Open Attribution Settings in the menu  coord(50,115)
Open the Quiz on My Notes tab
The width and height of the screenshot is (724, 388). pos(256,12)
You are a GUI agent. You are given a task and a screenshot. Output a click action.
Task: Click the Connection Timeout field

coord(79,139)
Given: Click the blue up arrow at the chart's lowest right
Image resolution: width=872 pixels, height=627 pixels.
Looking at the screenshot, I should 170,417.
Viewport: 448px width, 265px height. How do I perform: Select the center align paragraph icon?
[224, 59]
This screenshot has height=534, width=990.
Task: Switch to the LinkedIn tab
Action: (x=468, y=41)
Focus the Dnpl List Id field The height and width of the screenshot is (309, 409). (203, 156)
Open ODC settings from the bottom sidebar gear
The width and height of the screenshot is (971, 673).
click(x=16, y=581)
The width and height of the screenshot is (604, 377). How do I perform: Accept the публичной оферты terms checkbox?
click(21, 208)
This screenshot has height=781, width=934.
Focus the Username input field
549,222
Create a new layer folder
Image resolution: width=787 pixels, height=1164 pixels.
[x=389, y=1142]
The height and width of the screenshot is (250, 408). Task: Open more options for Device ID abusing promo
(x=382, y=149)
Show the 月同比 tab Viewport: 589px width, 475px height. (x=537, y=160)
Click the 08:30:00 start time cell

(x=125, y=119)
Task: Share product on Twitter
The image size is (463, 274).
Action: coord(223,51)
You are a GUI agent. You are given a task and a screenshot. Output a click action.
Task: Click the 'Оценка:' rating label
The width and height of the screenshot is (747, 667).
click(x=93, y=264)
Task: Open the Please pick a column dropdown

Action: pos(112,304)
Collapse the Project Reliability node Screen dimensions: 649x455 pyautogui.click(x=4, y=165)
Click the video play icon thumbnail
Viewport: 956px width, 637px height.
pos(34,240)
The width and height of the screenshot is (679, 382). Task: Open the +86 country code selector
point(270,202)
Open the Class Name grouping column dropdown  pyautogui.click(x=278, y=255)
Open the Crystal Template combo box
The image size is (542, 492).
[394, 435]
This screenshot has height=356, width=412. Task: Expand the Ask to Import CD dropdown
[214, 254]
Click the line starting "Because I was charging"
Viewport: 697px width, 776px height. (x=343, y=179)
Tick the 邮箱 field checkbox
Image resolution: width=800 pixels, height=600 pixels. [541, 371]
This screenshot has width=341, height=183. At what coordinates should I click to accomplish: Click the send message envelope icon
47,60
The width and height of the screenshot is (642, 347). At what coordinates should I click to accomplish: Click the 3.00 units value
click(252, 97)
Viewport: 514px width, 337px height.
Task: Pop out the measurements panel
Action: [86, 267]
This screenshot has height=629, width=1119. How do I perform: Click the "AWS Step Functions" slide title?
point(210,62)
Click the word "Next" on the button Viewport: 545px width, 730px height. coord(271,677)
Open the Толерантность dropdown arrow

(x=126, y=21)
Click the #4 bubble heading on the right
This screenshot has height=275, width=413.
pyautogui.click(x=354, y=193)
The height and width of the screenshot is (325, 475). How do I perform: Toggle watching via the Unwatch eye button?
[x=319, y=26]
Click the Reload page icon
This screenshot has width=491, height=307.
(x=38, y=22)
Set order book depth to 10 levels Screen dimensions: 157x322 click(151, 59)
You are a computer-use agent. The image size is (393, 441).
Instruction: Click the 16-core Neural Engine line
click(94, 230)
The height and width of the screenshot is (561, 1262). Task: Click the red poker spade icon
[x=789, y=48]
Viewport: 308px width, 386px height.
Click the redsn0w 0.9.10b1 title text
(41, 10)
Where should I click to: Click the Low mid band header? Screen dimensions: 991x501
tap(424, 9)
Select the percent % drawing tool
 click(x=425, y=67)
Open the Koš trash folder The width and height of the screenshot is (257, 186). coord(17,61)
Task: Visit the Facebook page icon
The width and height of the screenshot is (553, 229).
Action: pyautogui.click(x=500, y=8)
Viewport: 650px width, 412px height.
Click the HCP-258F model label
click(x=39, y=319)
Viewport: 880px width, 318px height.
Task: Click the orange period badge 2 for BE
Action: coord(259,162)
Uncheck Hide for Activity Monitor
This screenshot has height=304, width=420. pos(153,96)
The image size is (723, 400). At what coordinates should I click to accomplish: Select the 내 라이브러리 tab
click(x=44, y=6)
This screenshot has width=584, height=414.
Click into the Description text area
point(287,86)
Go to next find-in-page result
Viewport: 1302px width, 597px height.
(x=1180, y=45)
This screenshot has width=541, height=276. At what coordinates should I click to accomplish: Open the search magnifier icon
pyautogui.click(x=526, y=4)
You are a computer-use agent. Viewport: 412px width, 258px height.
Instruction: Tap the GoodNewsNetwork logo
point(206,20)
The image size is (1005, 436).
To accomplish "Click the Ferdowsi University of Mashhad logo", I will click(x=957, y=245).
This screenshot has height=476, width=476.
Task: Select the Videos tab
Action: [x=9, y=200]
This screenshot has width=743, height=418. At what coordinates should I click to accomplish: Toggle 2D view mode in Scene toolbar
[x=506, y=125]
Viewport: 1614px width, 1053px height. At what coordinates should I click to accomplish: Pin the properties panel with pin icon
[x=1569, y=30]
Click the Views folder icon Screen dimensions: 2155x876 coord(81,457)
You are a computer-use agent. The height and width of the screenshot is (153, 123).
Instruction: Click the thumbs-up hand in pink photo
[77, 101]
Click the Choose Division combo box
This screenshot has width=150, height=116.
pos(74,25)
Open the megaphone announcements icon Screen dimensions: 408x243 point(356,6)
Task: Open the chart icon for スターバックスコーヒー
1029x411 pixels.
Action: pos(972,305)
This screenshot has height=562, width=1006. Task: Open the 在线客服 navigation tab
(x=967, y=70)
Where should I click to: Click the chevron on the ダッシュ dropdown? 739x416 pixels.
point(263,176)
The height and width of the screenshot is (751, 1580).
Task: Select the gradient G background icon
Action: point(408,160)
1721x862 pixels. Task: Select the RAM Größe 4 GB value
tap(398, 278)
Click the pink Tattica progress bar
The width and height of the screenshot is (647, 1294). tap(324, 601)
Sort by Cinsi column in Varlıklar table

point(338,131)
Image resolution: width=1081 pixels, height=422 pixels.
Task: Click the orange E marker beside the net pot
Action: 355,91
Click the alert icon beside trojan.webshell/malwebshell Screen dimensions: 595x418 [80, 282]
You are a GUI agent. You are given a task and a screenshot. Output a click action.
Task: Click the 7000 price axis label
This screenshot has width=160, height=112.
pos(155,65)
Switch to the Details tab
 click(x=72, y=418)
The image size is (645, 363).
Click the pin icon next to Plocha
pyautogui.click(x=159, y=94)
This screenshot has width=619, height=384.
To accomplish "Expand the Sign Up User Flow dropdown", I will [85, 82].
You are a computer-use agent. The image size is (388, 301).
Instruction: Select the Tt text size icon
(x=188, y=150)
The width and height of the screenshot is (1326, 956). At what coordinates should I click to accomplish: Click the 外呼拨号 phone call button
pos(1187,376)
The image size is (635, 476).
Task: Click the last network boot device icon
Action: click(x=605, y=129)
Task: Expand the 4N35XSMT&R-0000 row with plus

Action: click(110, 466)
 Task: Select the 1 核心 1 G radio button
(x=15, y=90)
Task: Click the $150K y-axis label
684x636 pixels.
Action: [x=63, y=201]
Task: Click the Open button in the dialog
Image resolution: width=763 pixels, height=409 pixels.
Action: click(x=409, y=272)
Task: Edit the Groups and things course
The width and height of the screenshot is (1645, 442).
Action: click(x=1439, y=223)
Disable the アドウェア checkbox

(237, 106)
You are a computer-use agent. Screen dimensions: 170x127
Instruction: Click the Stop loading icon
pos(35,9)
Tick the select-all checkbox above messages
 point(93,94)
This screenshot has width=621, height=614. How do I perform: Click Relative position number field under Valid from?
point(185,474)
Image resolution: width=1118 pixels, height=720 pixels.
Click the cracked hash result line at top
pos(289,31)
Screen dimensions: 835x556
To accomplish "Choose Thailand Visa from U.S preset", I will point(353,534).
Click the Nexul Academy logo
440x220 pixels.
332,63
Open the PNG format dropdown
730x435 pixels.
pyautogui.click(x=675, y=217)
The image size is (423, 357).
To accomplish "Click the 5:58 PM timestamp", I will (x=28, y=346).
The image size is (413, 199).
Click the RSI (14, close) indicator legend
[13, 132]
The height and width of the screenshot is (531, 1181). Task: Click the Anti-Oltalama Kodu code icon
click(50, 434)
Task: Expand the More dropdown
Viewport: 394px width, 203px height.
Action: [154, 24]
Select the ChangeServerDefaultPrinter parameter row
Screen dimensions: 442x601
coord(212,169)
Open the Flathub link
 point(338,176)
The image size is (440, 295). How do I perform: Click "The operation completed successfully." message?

## TASK INSTRUCTIONS:
Copy out word for word each line of the listing, from the very first line down to the line containing "This screenshot has height=781, width=934.", and stop after that line.

## FINISHED EXERCISE:
Open Attribution Settings in the menu  coord(50,115)
Open the Quiz on My Notes tab
The width and height of the screenshot is (724, 388). pos(256,12)
You are a GUI agent. You are given a task and a screenshot. Output a click action.
Task: Click the Connection Timeout field

coord(79,139)
Given: Click the blue up arrow at the chart's lowest right
Image resolution: width=872 pixels, height=627 pixels.
Looking at the screenshot, I should 170,417.
Viewport: 448px width, 265px height. How do I perform: Select the center align paragraph icon?
[224, 59]
This screenshot has height=534, width=990.
Task: Switch to the LinkedIn tab
Action: (x=468, y=41)
Focus the Dnpl List Id field The height and width of the screenshot is (309, 409). (203, 156)
Open ODC settings from the bottom sidebar gear
The width and height of the screenshot is (971, 673).
click(x=16, y=581)
The width and height of the screenshot is (604, 377). How do I perform: Accept the публичной оферты terms checkbox?
click(21, 208)
This screenshot has height=781, width=934.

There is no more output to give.